In the first "attack", which took place in Mr Weinstein's suite at London's Savoy Hotel, "he pushed me down. He tried to shove himself on me. He tried to expose himself. He did all kinds of unpleasant things," she said.
"But he didn't actually put his back into it and force me. You're like an animal wriggling away, like a lizard. I was doing anything I could to get the train back on the track. My track. Not his track."
A statement from Mr Weinstein's publicist read: "Mr Weinstein acknowledges making a pass at Ms Thurman in England after misreading her signals in Paris. He immediately apologised."
Ms Thurman said she took a friend with her to confront Mr Weinstein not long after.

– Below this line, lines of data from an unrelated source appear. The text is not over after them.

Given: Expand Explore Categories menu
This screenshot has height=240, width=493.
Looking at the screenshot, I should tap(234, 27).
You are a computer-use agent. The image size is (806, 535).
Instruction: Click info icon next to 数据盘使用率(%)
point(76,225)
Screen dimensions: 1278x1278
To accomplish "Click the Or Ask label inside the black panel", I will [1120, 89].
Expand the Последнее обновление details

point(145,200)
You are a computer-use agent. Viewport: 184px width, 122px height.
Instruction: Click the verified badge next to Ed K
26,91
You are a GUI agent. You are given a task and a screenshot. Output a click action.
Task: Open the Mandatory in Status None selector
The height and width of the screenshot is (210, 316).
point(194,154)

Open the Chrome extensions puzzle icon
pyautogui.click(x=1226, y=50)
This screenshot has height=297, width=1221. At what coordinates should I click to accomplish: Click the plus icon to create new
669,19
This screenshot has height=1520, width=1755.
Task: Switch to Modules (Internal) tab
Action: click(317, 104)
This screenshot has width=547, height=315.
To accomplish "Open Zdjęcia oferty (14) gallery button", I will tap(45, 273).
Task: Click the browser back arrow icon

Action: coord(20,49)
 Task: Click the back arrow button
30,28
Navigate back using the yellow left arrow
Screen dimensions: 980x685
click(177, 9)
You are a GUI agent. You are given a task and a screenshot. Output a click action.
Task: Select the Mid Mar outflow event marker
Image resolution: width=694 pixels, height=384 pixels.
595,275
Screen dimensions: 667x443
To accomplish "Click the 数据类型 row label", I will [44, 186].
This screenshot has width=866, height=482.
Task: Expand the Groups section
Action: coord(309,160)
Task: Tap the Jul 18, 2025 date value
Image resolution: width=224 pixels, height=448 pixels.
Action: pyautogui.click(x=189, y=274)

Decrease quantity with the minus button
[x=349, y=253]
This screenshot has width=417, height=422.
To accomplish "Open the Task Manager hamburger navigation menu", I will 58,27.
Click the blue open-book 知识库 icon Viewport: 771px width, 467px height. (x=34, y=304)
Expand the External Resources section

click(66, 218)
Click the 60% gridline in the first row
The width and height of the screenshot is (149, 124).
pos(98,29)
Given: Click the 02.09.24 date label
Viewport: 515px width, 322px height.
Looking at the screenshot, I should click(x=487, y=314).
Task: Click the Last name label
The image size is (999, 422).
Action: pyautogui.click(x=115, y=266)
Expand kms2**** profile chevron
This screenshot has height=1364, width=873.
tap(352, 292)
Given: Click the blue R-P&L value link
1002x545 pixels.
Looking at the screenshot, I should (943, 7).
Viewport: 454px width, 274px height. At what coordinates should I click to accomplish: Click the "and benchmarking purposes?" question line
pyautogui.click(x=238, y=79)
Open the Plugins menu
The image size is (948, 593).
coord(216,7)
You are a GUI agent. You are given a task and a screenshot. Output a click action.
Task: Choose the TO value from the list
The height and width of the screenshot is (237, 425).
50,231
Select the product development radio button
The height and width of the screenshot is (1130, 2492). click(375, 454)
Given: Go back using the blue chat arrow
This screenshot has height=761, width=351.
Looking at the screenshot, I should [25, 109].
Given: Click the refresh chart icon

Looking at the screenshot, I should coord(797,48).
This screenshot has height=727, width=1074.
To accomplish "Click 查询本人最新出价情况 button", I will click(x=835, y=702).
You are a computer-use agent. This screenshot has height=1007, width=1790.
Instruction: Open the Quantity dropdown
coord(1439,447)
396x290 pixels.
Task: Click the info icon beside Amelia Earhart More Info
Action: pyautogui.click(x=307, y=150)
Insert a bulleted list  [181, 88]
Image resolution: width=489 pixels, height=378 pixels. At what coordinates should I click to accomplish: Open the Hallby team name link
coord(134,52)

But his assistants pressured her to meet him alone in his room.
Ms Thurman said she told Mr Weinstein: "If you do what you did to me to other people you will lose your career, your reputation and your family, I promise you."
Her memory of the incident stops there, the Times reported.
Mr Weinstein told the paper that "she very well could have said this".
Ms Thurman's friend Ilona Herman, who is Robert De Niro's longtime make-up artist, recalled that the actress came out of the one-on-one meeting "very dishevelled and so upset and had this blank look".
"She was really shaking," Ms Herman said, adding that Ms Thurman told her that Mr Weinstein had threatened to end her career.
Mr Weinstein denied doing so and called Ms Thurman"a brilliant actress". He noted they had "a flirtatious and fun working relationship" until the Paris incident.